Stop Wasting Time Looking For Your Stuff – GearEye’s Got You Covered
How often do you misplace your phone, or lose your keys? What about your wallet, or your passport – right before you need to leave for the airport?
Israeli company GearEye promises to put an end to frantically searching for missing valuables when you need them the most. Its technology uses a Location-of-Things platform to derive the precise location of our valuables at all times – taking a step beyond typical Internet-of-Things (IoT) platforms that connect objects to the internet, but cannot locate their whereabouts.
A monitoring solution that helps keep track of your belongings at all times, GearEye is comprised of a radio frequency ID (RFID) scanner, tags, and an app with connected checklists.
Just place tiny RFID tags on your items, and create a checklist using the GearEye mobile app. With a simple wave of GearEye’s smartphone battery-case (GearEye is also available as a dongle), the app will let you know if your tagged items are in your bag, by marking them off on the checklist. If an item is missing from the checklist, the app tells you where its last scanned location was.
For professional photographers, for example, missing a crucial item from their gear can spell an end to a photoshoot and loss of a full day’s work. With GearEye, there’s an easy way to ensure you have everything you need before leaving for the day.

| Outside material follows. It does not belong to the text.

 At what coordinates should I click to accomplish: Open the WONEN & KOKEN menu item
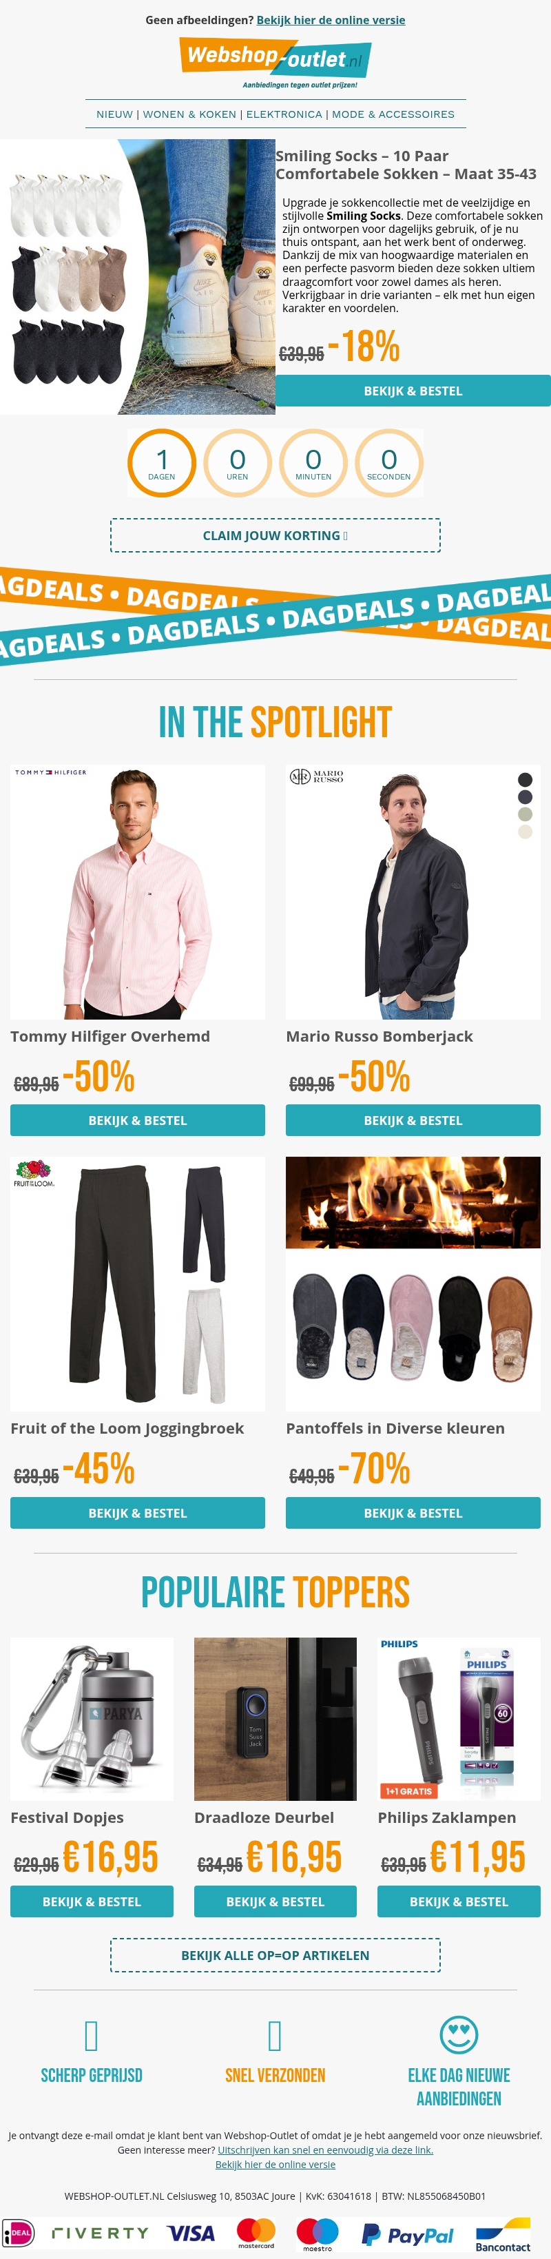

“All my life I’ve been misplacing important items like my keys and passport,” GearEye founder and CEO, Yulia Lerner, said in a statement. “One day, I thought, why not tag these items and be able to find them with my phone?”
And so the idea for GearEye was born. “GearEye is the complete solution for managing people’s gear, allowing them to easily make sure they have everything they need,” she says. “It’s great for photographers, and can also be used by DJs, frequent travelers, electricians, plumbers, and everyday users to manage their gear.”
In less than two months, the gadget has raised $493,000 on crowd-funding platform Kickstarter, eight times the original amount its developers were hoping to raise ($60,000). GearEye, founded in 2014, also received about $290,000 from Israel’s Office of the Chief Scientist and private investors.
Considerable competition in the IoT arena
Given the rising popularity of Internet-of-Things gadgets, it is no surprise that GearEye faces considerable competition, including from Israeli company Pixie, which offers a Bluetooth-based locator.
Additionally, companies such as TrackR and Tile offer Bluetooth devices that serve the same location-tracking function. Both devices emit a loud signal at the press of a button on their corresponding phone apps, making it easier to find a missing item.
According to GearEye, unlike Bluetooth tags, its RFID tags are thin stickers allowing them to be placed on nearly any object, of any size. The RFID tags do not require any batteries and last for years before needing to be replaced.
GearEye’s price on Kickstarter starts at $129, and it comes with 20 RFID tags. Shipping is expected to start in July 2017.